Data provided –
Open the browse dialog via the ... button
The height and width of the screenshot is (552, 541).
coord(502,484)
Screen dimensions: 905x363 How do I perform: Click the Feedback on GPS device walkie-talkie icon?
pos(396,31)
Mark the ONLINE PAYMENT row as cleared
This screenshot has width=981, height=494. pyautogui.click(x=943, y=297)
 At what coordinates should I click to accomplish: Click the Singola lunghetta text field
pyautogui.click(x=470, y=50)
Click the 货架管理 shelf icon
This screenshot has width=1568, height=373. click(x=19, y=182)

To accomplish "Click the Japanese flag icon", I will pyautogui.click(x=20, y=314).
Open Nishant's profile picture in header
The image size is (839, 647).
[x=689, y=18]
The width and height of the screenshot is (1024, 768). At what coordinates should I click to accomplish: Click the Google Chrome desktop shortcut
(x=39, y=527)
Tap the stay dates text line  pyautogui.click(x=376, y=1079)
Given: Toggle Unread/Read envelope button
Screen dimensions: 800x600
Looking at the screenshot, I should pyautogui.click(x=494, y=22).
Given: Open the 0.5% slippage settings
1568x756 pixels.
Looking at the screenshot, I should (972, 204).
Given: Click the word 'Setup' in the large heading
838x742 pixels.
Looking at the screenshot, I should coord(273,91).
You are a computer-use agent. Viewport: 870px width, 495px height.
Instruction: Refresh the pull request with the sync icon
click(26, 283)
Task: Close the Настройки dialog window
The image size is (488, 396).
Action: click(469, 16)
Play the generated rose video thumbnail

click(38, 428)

Action item – Transcribe the entries above exactly.

Output –
Open the browse dialog via the ... button
The height and width of the screenshot is (552, 541).
coord(502,484)
Screen dimensions: 905x363 How do I perform: Click the Feedback on GPS device walkie-talkie icon?
pos(396,31)
Mark the ONLINE PAYMENT row as cleared
This screenshot has width=981, height=494. pyautogui.click(x=943, y=297)
 At what coordinates should I click to accomplish: Click the Singola lunghetta text field
pyautogui.click(x=470, y=50)
Click the 货架管理 shelf icon
This screenshot has width=1568, height=373. click(x=19, y=182)

To accomplish "Click the Japanese flag icon", I will pyautogui.click(x=20, y=314).
Open Nishant's profile picture in header
The image size is (839, 647).
[x=689, y=18]
The width and height of the screenshot is (1024, 768). At what coordinates should I click to accomplish: Click the Google Chrome desktop shortcut
(x=39, y=527)
Tap the stay dates text line  pyautogui.click(x=376, y=1079)
Given: Toggle Unread/Read envelope button
Screen dimensions: 800x600
Looking at the screenshot, I should pyautogui.click(x=494, y=22).
Given: Open the 0.5% slippage settings
1568x756 pixels.
Looking at the screenshot, I should (972, 204).
Given: Click the word 'Setup' in the large heading
838x742 pixels.
Looking at the screenshot, I should coord(273,91).
You are a computer-use agent. Viewport: 870px width, 495px height.
Instruction: Refresh the pull request with the sync icon
click(26, 283)
Task: Close the Настройки dialog window
The image size is (488, 396).
Action: click(469, 16)
Play the generated rose video thumbnail

click(38, 428)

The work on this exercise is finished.